R2 oranının kendisi bir denge büyüme oranıdır, ancak kararsız olan herhangi bir rastlantısal rahatsızlık zamanla büyütülecektir. Şekil 2, üretimin sermaye olmadan yapılabileceği şekilde çizilmiştir; bu nedenle köken, bir denge “büyüme” konfigürasyonu değildir. ”

Solow, Şekil 2'nin tüm olasılıkları tüketmediğine işaret eder. Şekil 3'te gösterildiği gibi iki olasılık daha gösterir. Ray nr, garantili ve doğal büyüme hızlarının eşit olduğu denge büyüme yolunu gösterir. Nr'nin üstünde olan s 1 F '(r, 1) eğrisi, sermaye ve gelirin emek arzından daha hızlı arttığı, oldukça verimli bir sistemi temsil eder.

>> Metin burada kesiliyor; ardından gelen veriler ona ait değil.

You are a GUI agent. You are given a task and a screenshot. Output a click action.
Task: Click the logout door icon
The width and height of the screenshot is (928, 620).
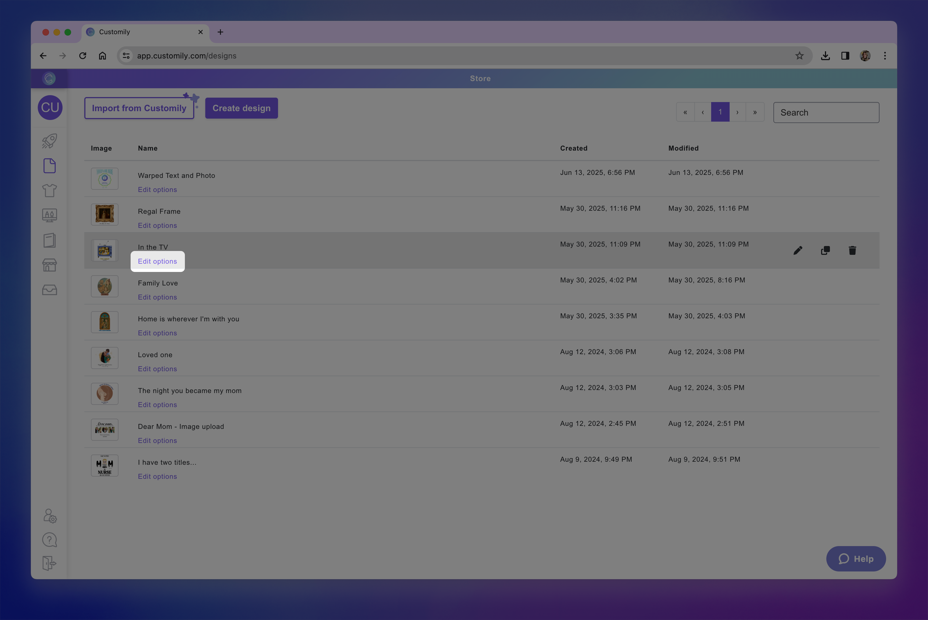click(x=49, y=563)
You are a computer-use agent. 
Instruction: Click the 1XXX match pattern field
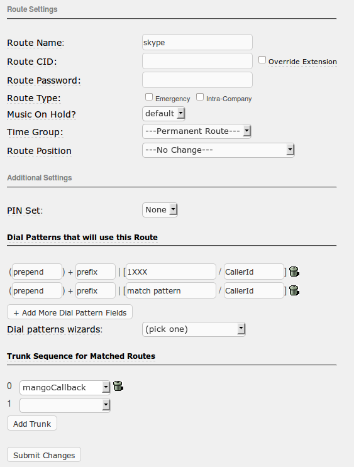pos(171,272)
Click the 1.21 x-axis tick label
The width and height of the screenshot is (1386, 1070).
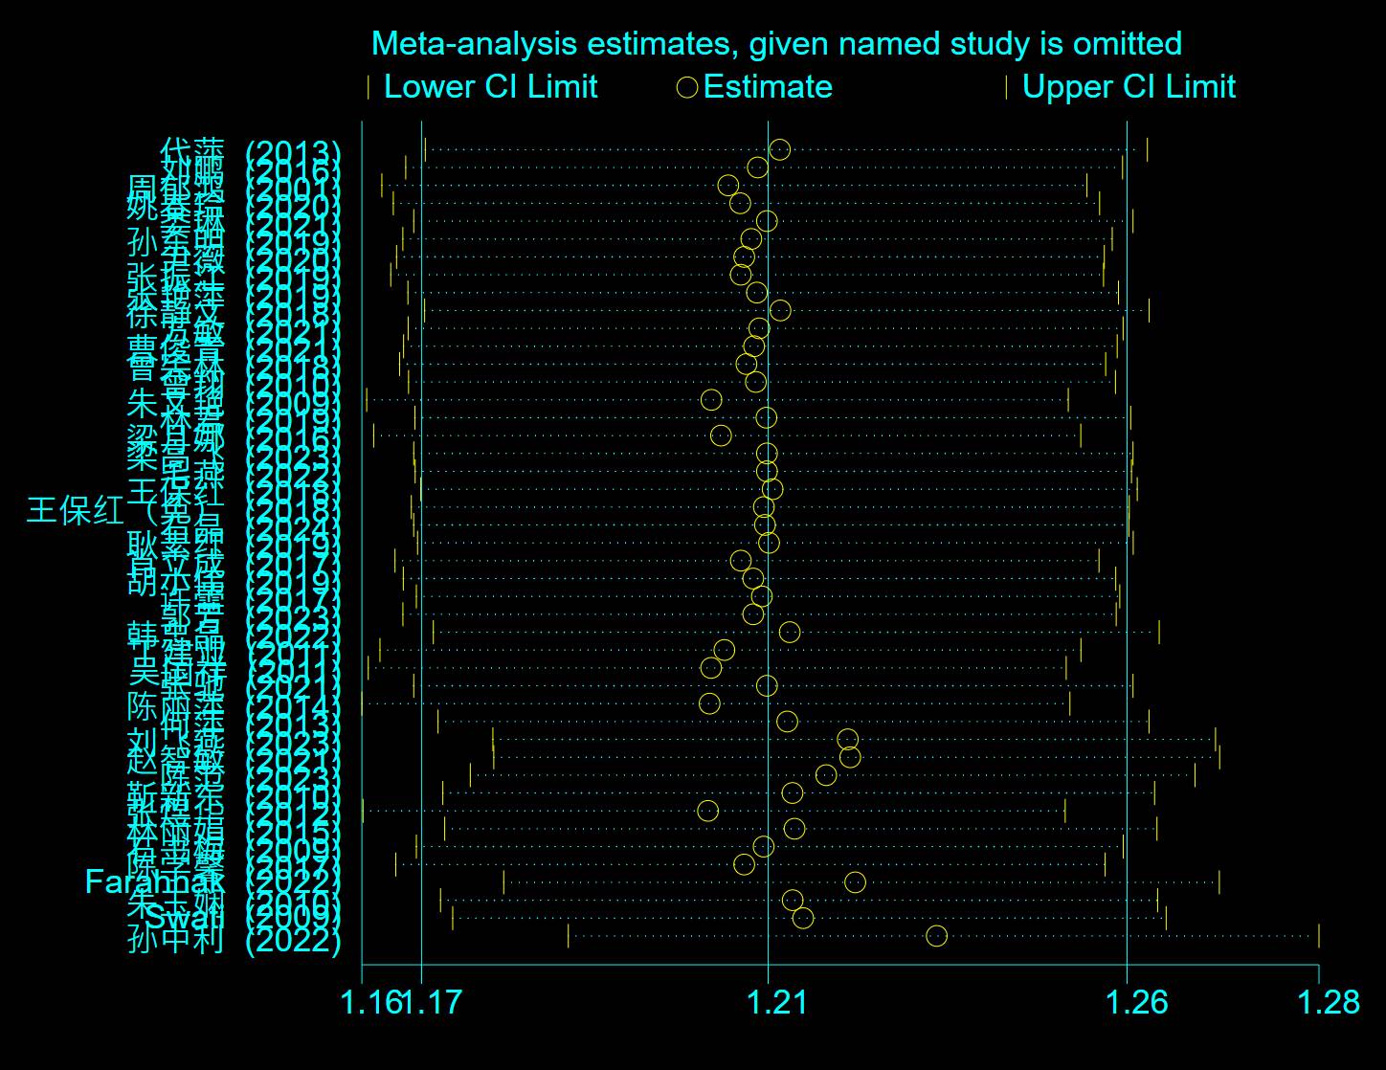coord(776,1002)
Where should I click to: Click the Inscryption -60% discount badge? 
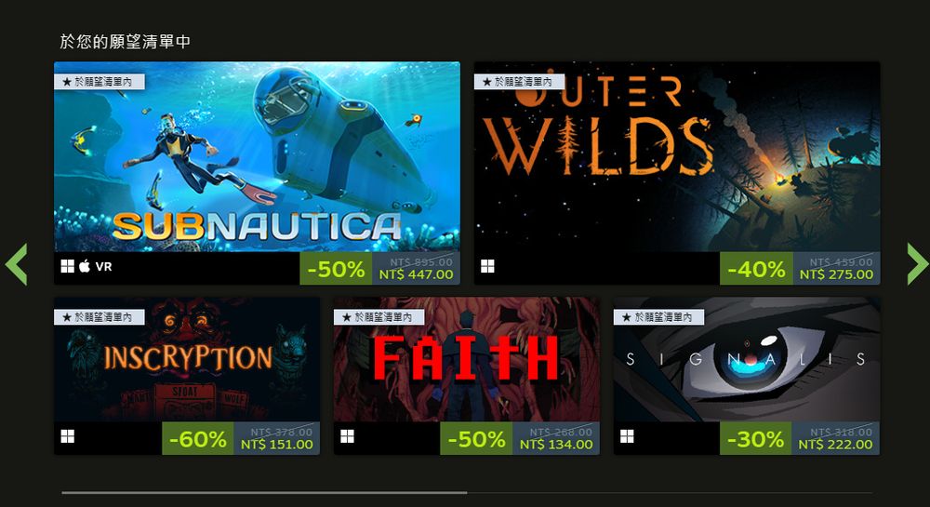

Sürekli istihdama sahip olan bu sistemde, gelir ve tasarruf, sermaye-emek oranının sınırsız bir şekilde yükseleceği ölçüde artmaktadır. Öte yandan, S 2 F ”(r, 1) eğrisi, tam istihdam yolunun kişi başına düşen kişi başına azalan bir yol açtığı, verimsiz bir sistemi göstermektedir. Bununla birlikte, sistemde toplam gelir artar, çünkü net yatırım her zaman olumludur ve emek arzı artmaktadır. Her iki sistemin de marjinal verimliliği azalttığı belirtilmelidir.

Profesör Solow, modelini şöyle sonuçlandırıyor: “Değişken oranların olağan neo-klasik koşulları altında ve ölçeklendirmeye devam eden sabit koşullar altında üretim gerçekleştiğinde, doğal ve garantili büyüme oranları arasında basit bir muhalefet mümkün değildir. Herhangi bir bıçak kenarı olmayabilir. Sistem, işgücünün herhangi bir büyüme oranına uyum sağlayabilir ve nihayetinde sürekli orantılı bir genişleme durumuna yaklaşabilir. ”

∆K / K = ∆L / L = ∆Y / Y

Eleştirel Bir Değerlendirme:

Solow modeli, Harrod-Domar modeline göre büyük bir gelişmedir. Harrod-Domar modeli, uzun vadede ekonomik bir sistemde, tasarruf oranının, sermaye-çıktı oranının ve işgücünün artış oranının kilit parametreler olduğu, en üst düzeyde bir dengedir.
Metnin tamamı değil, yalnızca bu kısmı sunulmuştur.